**WHAT YOU WILL DO:**
Your answer must consist only of the lines from the start of the entries through the line that holds "free needs assessment (164, 1992)", copied exactly, with no pictures.

★ ★ ★ ★

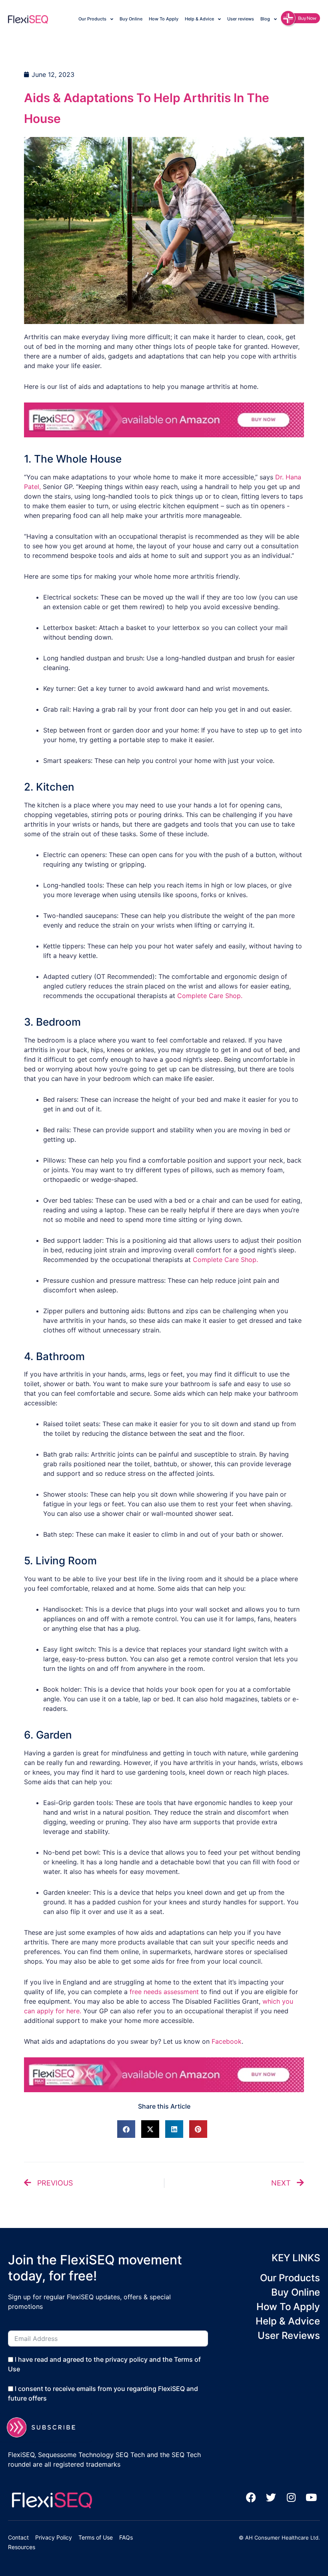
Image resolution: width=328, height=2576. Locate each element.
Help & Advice (199, 19)
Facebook (227, 2041)
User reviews (240, 19)
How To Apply (163, 19)
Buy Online (131, 19)
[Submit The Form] (46, 2427)
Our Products (92, 19)
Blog (265, 19)
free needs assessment (164, 1992)
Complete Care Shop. (209, 996)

★ ★ ★ ★

**SOLUTION FOR THIS TASK:**
Image resolution: width=328, height=2576. Locate each element.
Help & Advice (199, 19)
Facebook (227, 2041)
User reviews (240, 19)
How To Apply (163, 19)
Buy Online (131, 19)
[Submit The Form] (46, 2427)
Our Products (92, 19)
Blog (265, 19)
free needs assessment (164, 1992)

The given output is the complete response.